*** Supplied records

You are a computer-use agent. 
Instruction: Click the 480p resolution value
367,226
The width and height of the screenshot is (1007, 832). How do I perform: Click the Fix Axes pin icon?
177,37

******

Directions: Starting with the line that contains "The width and" and going on through the end of the records, write those lines out again with "icon" changed to "button" and everything else left as it is.

Exercise output:
The width and height of the screenshot is (1007, 832). How do I perform: Click the Fix Axes pin button?
177,37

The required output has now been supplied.